In my runs, I didnβt observe a meaningful difference between the original weights and Q3 (less than 1 point of accuracy difference, so only a ~3.5% relative error increase).
You can cut on the order of ~500 GB of memory footprint while seeing little to no practical degradation (at least on the tasks I tried)."
Note the 3-bit is slightly higher accuracy than 4-bit due to a normal margin of error.
Has anyone done similar for the 122b, 35ba35, or 27b yet?
I noticed that after the recent update, UD-TQ1_0 has been removed. Are you planning to upload it in the future?
Version UD-TQ1_0 is the only one that can be run on a system with 128 GB of unified RAM. I would really appreciate it if you could put it back (ideally with updated quantization)
@dzupin there's a new UD-IQ2_XSS which should fit in 128G. I'm currently downloading it and will run some benchmarks to compare against ubergarm's smol-IQ2_XS: https://huggingface.co/ubergarm/Qwen3.5-397B-A17B-GGUF/discussions/8
Apparently the IQ2_M also fits in 128G, so going to test that one too
@danielhanchen the chart in this thread is outdated right? I remember looking a while back and the IQ2_M was too big for 128G. Did you guys run another benchmark? I'm interested in the relative error increase for the new IQ2_M and IQ2_XXS
My experience was that on my 128GB unified RAM only UD-TQ1_0 was able to run full 256K context without having to do any additional quantization of the context or shrinking of context size window. And I still had some spare RAM for my other apps to run.
@dzupin are you on apple silicon?
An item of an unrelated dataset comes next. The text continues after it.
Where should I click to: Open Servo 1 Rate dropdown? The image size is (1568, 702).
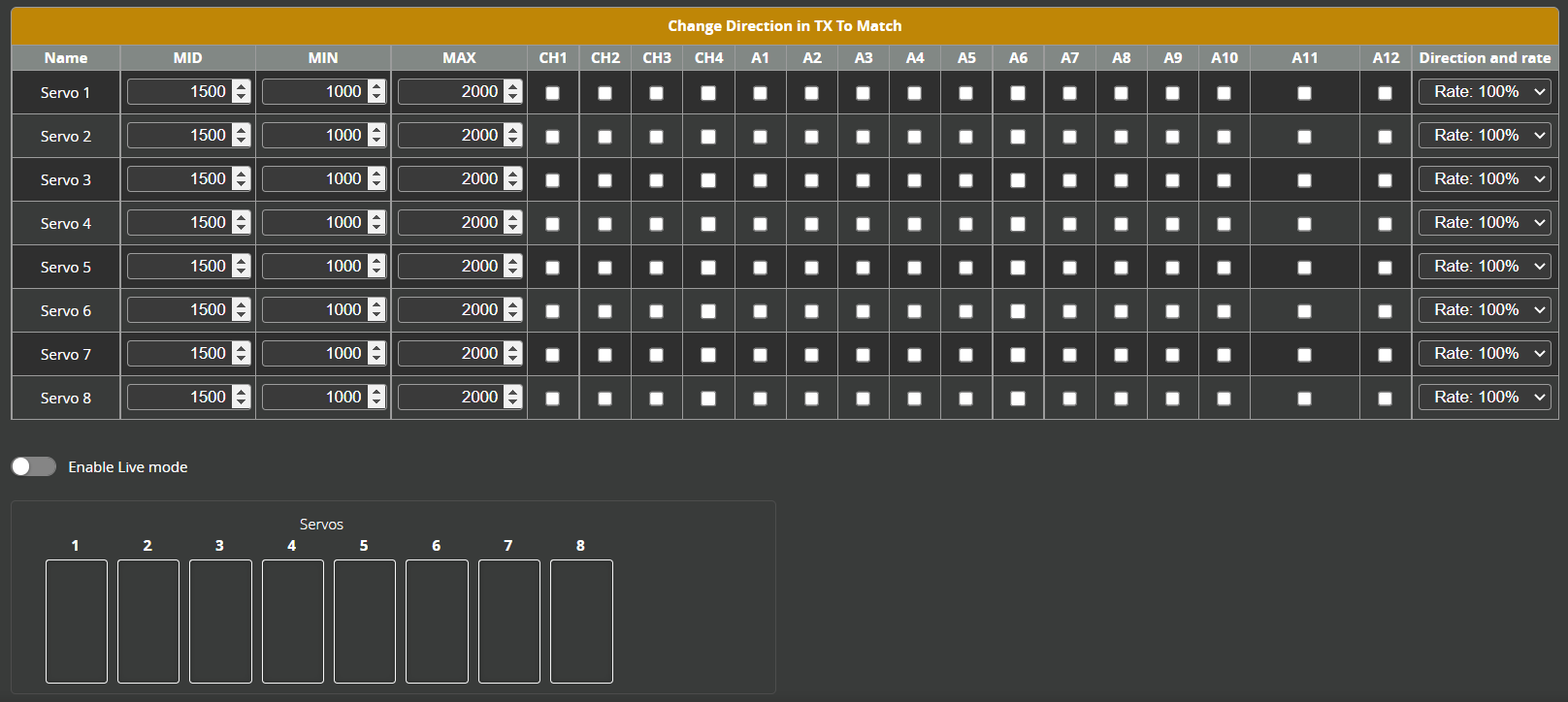(1485, 92)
If so you can increase usable VRAM to 125G. I was able to fit ubergarm's smol-IQ2_XS with full 256k context and it worked great.
Note that I don't use this device for anything else, so it sits in pre-login state idling at around 2-3GB RAM.
Thanks for sharing. I've gone up to 120gb vram on my Mac Studio but always get a little nervous as I've locked it up before. 125gb is wild!
I am using the UD-IQ2-M one across two devices via RPC (Studio + 5090 rtx). Performance is very good -- around 170 t/s prompt processing and 20 t/s inference. Quality is excellent so far.